COMPENSATION COMMITTEE REPORT ON EXECUTIVE COMPENSATION

      Regulations of the Securities and Exchange Commission require the
compensation committee of the board of directors of a publicly-traded company to
publish in each proxy statement involving the election of directors a report
addressing certain aspects of executive officer compensation for the last
completed fiscal year. The following report is provided pursuant to those
regulations.

      The Compensation Committee decides or recommends to the Board for its
decision on all matters of policy relating to compensation of executive
management and approves the salaries of Officers (other than an
Officer-Director, whose salary is approved by the Board). The Committee also
approves grants of stock options.

      Compensation programs for Executive Officers are designed to attract,
retain and motivate employees who will contribute to the achievement of
corporate goals and objectives. Elements of Executive compensation include
salaries, bonuses and awards of stock options, with the last two being variable.
In making its decisions or recommendations, the Committee takes into account
factors it deems relevant to the specific compensation component being
considered, including compensation paid by other business organizations of
comparable size in the same industry and related industries, profitability, the
attainment of annual individual and business objectives, an assessment of
individual contributions relative to others and historic compensation awards.

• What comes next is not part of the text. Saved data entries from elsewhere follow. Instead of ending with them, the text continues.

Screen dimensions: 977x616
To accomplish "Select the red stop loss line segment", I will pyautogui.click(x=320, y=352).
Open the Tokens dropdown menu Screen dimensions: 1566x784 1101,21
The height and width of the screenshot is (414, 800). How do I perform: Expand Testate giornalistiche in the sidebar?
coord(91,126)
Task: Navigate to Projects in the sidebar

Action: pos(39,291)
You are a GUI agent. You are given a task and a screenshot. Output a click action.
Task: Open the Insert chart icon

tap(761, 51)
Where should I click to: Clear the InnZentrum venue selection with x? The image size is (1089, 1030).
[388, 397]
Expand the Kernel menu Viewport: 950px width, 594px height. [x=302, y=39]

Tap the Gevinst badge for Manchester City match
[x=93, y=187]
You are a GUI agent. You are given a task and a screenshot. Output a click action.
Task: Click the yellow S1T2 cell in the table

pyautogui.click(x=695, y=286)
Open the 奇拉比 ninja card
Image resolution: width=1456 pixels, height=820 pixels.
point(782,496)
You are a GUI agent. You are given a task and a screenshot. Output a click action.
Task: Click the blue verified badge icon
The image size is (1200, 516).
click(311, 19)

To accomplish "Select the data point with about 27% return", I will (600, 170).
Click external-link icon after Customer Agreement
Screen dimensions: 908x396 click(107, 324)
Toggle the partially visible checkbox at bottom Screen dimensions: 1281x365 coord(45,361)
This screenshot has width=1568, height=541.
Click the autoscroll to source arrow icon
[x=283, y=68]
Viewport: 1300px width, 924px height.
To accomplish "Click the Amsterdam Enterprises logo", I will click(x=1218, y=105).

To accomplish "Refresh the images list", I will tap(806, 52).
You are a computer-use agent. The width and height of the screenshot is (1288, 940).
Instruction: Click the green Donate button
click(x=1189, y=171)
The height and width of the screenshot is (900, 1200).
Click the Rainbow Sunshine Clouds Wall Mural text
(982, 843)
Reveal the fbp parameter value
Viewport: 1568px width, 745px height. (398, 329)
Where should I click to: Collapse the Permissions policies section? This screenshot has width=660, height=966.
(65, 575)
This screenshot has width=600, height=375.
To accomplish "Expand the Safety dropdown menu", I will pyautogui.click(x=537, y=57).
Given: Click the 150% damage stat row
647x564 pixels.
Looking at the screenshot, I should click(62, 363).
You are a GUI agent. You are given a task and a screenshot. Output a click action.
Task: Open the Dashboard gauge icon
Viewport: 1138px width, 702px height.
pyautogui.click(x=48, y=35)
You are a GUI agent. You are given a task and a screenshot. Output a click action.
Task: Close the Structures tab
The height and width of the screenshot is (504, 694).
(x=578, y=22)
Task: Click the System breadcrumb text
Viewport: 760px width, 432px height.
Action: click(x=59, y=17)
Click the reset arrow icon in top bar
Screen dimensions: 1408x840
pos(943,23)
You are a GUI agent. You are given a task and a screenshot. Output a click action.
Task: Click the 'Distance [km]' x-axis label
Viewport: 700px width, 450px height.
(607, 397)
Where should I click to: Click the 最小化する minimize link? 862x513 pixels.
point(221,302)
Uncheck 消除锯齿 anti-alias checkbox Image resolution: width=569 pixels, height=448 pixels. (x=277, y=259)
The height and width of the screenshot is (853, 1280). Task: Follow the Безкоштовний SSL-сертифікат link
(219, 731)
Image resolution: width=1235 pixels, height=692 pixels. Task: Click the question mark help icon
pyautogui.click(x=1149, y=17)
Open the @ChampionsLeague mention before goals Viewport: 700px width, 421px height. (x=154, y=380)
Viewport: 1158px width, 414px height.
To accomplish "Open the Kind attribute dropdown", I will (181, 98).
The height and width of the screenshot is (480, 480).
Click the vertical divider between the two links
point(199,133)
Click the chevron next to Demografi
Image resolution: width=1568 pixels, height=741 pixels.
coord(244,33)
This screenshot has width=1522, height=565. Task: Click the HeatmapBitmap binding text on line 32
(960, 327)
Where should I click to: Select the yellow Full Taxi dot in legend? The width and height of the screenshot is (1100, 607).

      The Committee considered the factors described above in determining Mr.
Downey's total compensation. Specifically, the Committee and the Board
recognized that during fiscal 1997, the Company, under Mr. Downey's leadership,
met and exceeded strategic objectives approved by the Board in the Company's
fiscal 1997 Business Plan. The Company reported the most successful and
profitable year in its history, resulting from the achievement of several key
corporate objectives. These included completing the ciprofloxacin patent
challenge, receiving approval for generic Warfarin Sodium, continuing to expand
the Company's product line through new product approvals, and entering the final
stages of a multi-year, $50 million capital expansion program. The settlement of
the ciprofloxacin patent challenge demonstrated how this unique business
development strategy offers a complement to the traditional generic
pharmaceutical products business. The revenues to be received under the
resulting Supply Agreement will help to create a solid base for fiscal 1998
earnings. In addition to these business initiates, Mr.Downey also spearheaded
the negotiations of the Company's strategic equity investment in Warner Chilcott
plc., a developer, marketer and distributor of specialty pharmaceutical
products. Finally, Mr. Downey also played an active strategic and tactical role
in the Company's opposition to DuPont Merck's state legislative initiative to
limit generic substitution of Warfarin Sodium.


10
   13
      The Committee is responsible for addressing issues raised by the change in
the Internal Revenue Code which establishes a limit on the deductibility of
annual compensation for certain Executives which exceeds $1,000,000. The change
had no impact for the fiscal year ended June 30, 1997 since no Executive Officer
received compensation in excess of $1,000,000. The Committee intends to review
this matter from time to time in the future to determine whether changes should
be made to meet the requirements for deductibility.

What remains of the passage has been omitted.